§ **Exercise directions**
List each line below that contains the word "height", copying every such line in full.

§ **Task input**

────────────────────────────────────────

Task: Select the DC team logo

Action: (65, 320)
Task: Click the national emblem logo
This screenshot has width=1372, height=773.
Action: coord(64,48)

────────────────────────────────────────

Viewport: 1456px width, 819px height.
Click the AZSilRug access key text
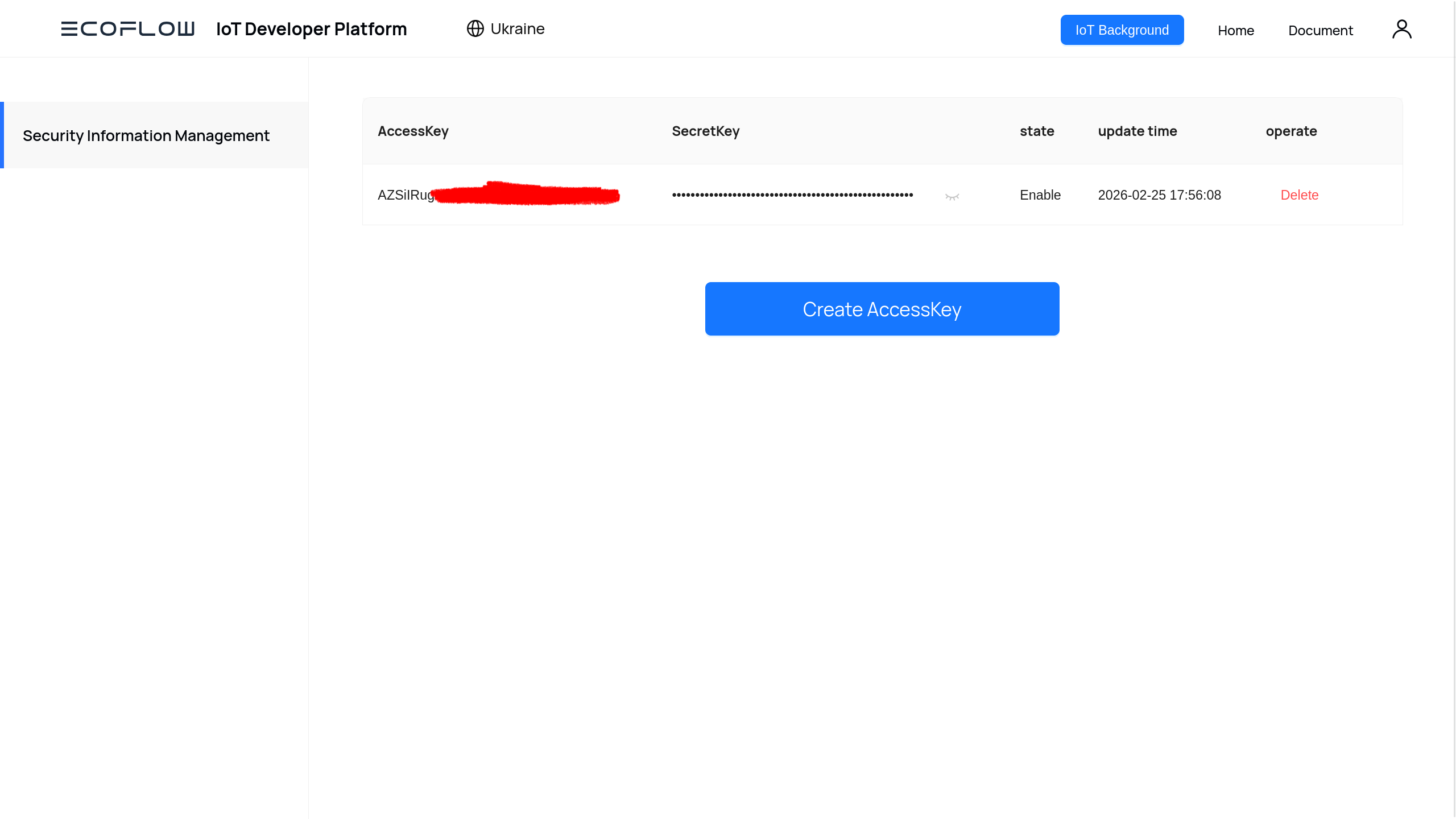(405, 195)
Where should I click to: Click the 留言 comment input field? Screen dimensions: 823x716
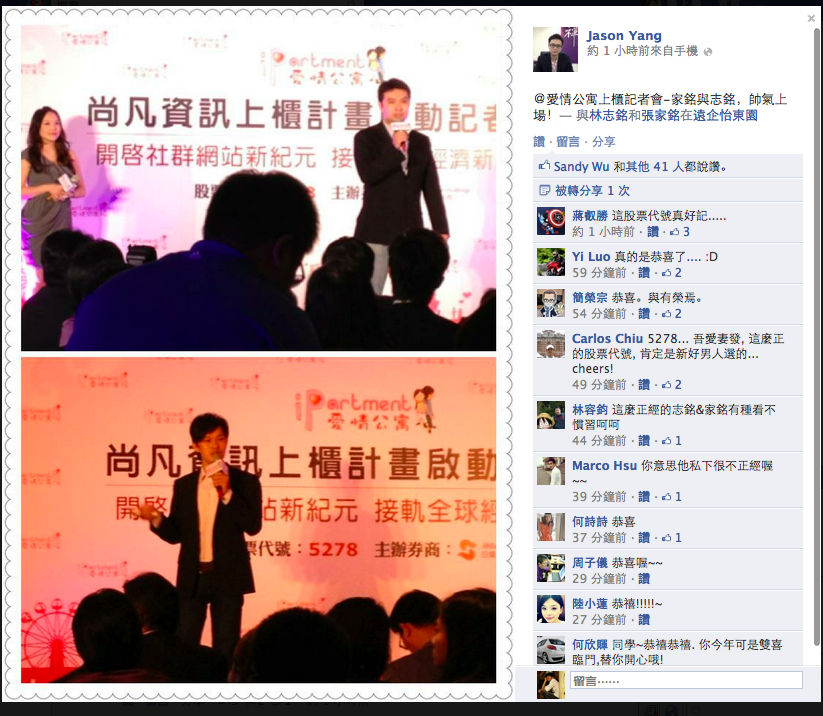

────────────────────────────────────────

§ **Expected output**
This screenshot has width=1372, height=773.
Viewport: 1456px width, 819px height.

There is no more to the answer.